** Reading text **
----

The dissonance between love and "orthodoxy" thus begun in "Little Green" intensifies in the emotional terrain covered by the next cluster of songs (from "Carey" to "This Flight Tonight"), for Mitchell conveys this part of the story on two narrative levels, enacting the widening dislocations this dissonance causes within her protagonist. The surface is depicted in "Carey" and "California," the bouncy travel-and-party songs in which the protagonist follows the paths of the hippie diaspora from California to Paris, Greece, and Spain (and "maybe ... Amsterdam or maybe ... Rome" ["Carey" lines 21 - 22]). In these songs, she also seems to have gained some success in her artistic vocation (as her "finest silver" in line 35 of "Carey" suggests) before returning home "above the Las Vegas sands" ("Flight" line 4). Alternating with these upbeat songs come the devastating cries from the inside of that outside, articulated in "Blue" and "This Flight Tonight," which voice her alienation from that surface life and the increasingly unbearable self it constructs for her. Both the breezy surface and the despairing depth are evoked equally vividly, and Mitchell places them in ironic contrast to each other so that the dark songs make the fun of the sunny songs look like denial, as the sunny songs portray the increasingly shallow and materialistic blandishments offered by her artistic success. Together, the songs stage for us a fully realized self of surfaces and depths whose internal divisions result from the fracturing antinomies presented by her deep attachment to the two kinds of romance - one with art and freedom and one with her lover - that simply refuse integration.

----

** Provided material **
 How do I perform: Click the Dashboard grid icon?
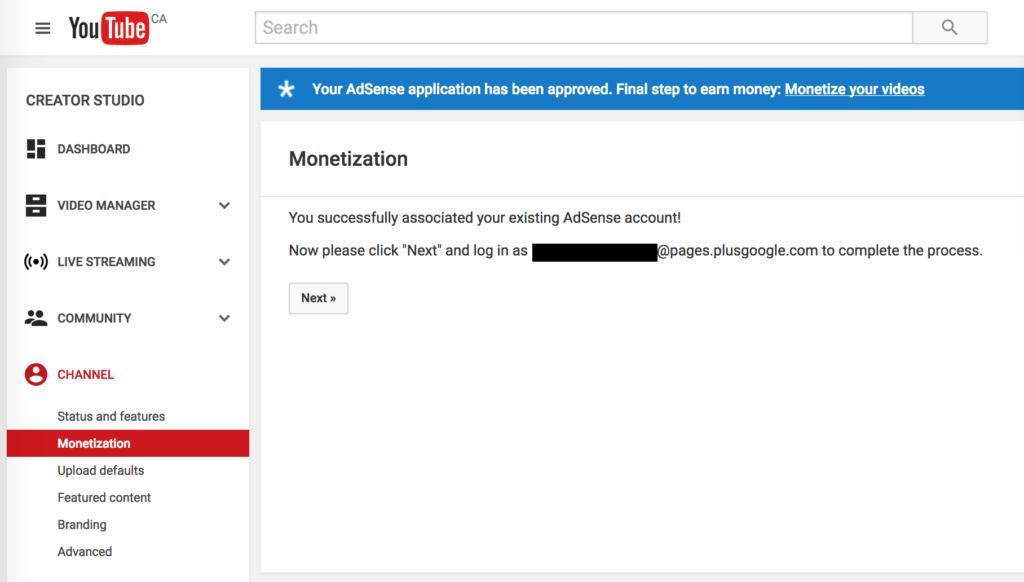[36, 149]
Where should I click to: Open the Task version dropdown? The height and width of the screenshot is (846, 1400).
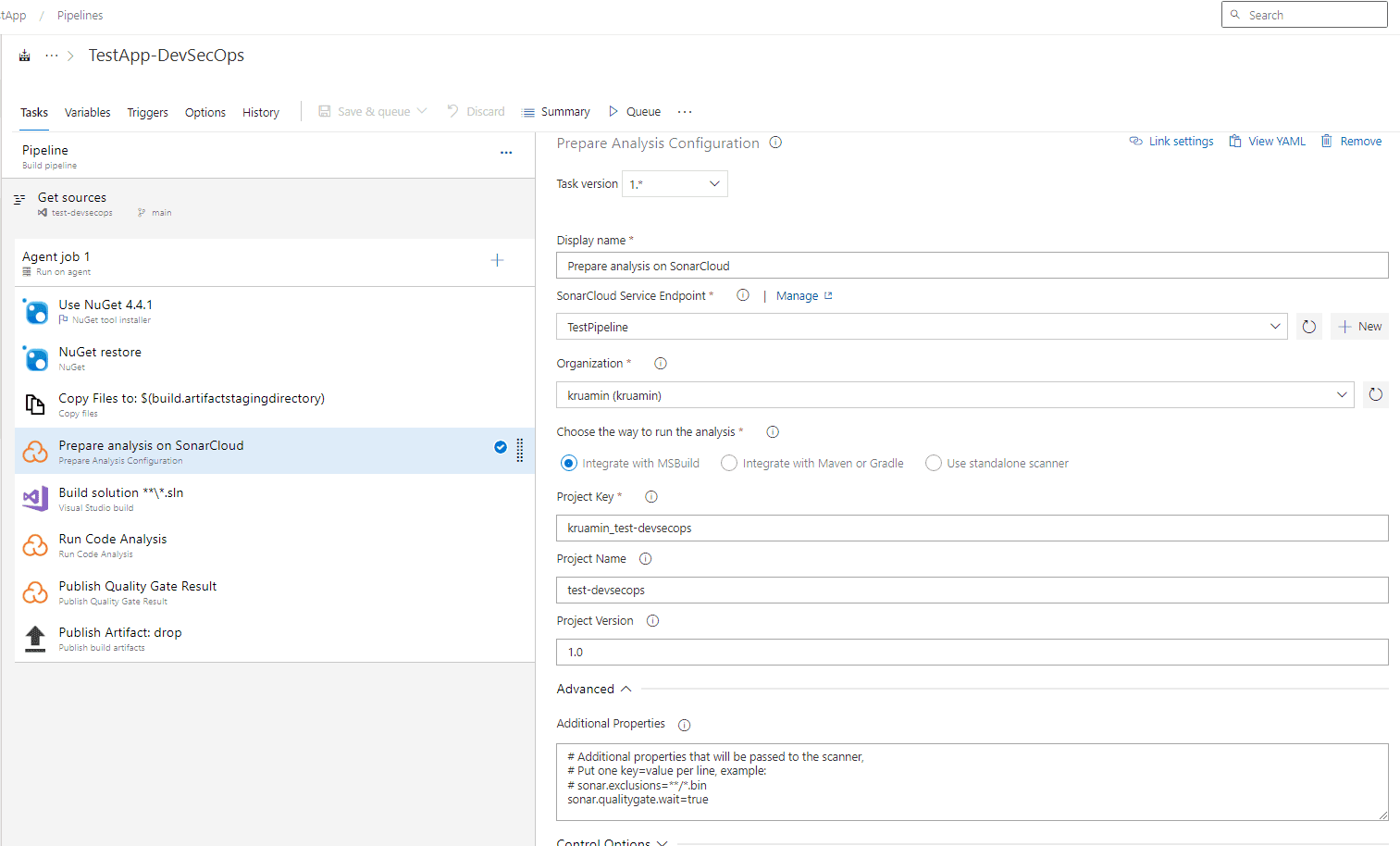[675, 184]
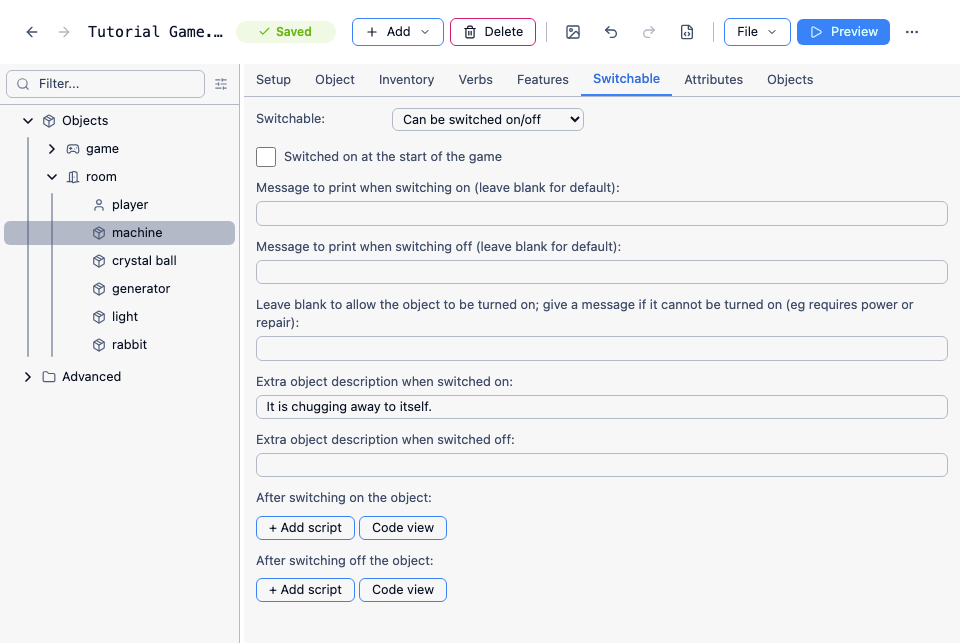Viewport: 960px width, 643px height.
Task: Click the forward arrow icon
Action: pyautogui.click(x=64, y=32)
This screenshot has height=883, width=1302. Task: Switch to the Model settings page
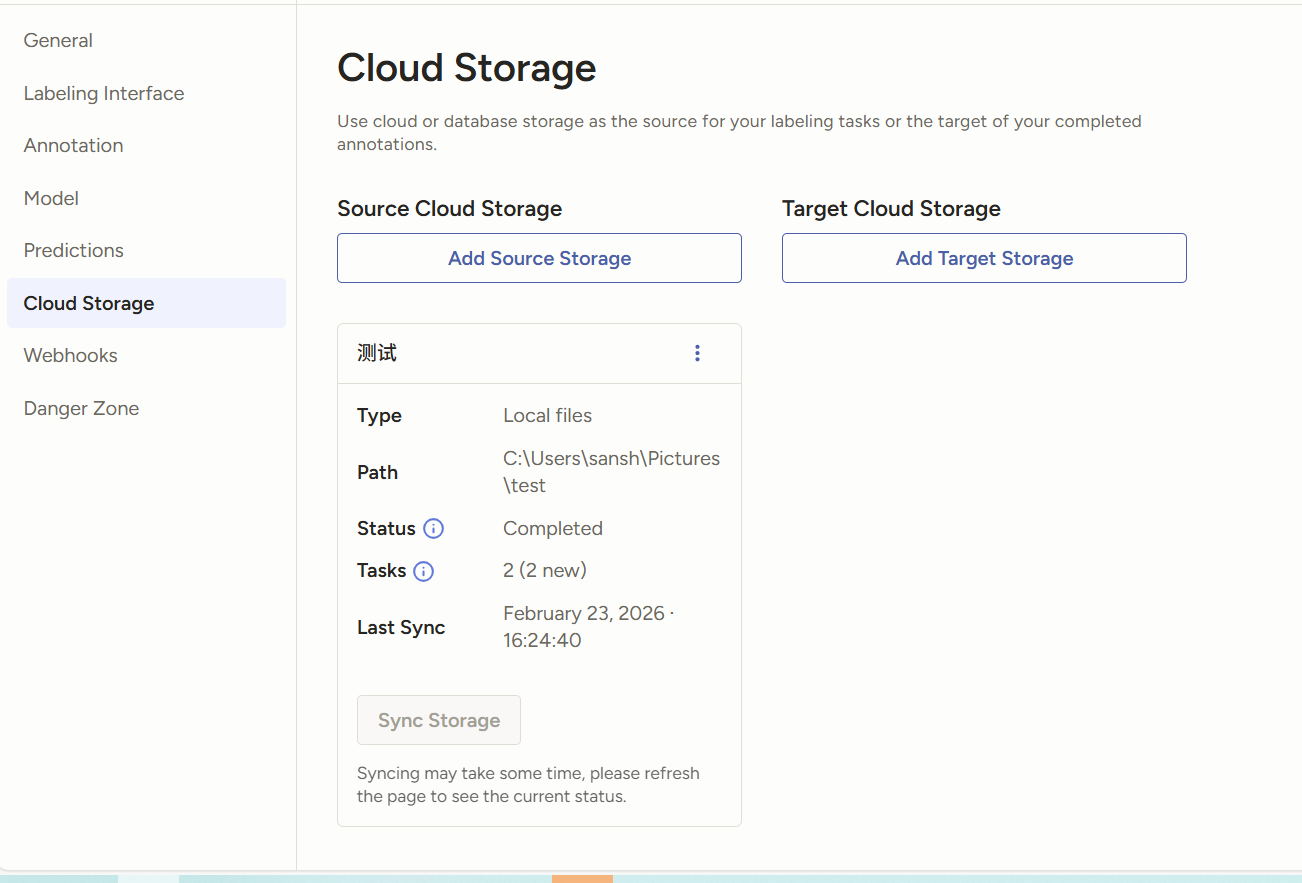[51, 198]
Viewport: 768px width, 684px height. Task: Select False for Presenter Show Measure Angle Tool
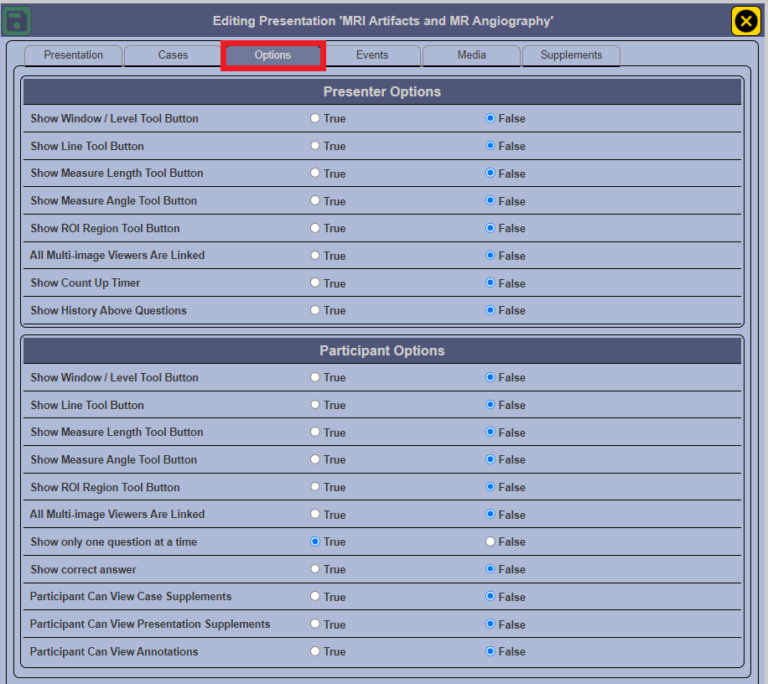pyautogui.click(x=490, y=201)
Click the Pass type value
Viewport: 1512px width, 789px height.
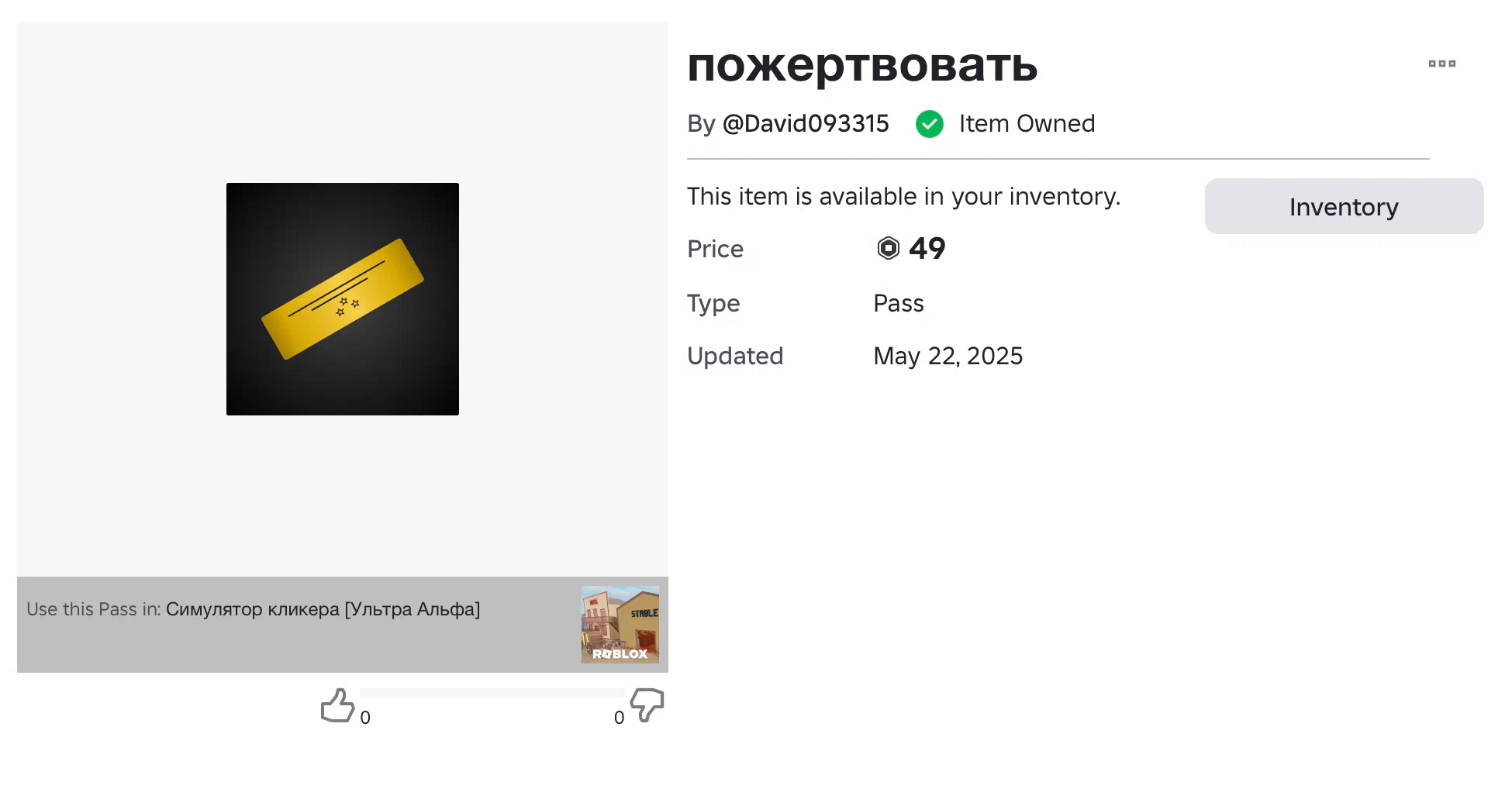pos(899,303)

----

** Requirements **
In the passage on Mitchell's songs, which two songs depict the surface level of the story?

** Result of the exercise **
"Carey" and "California."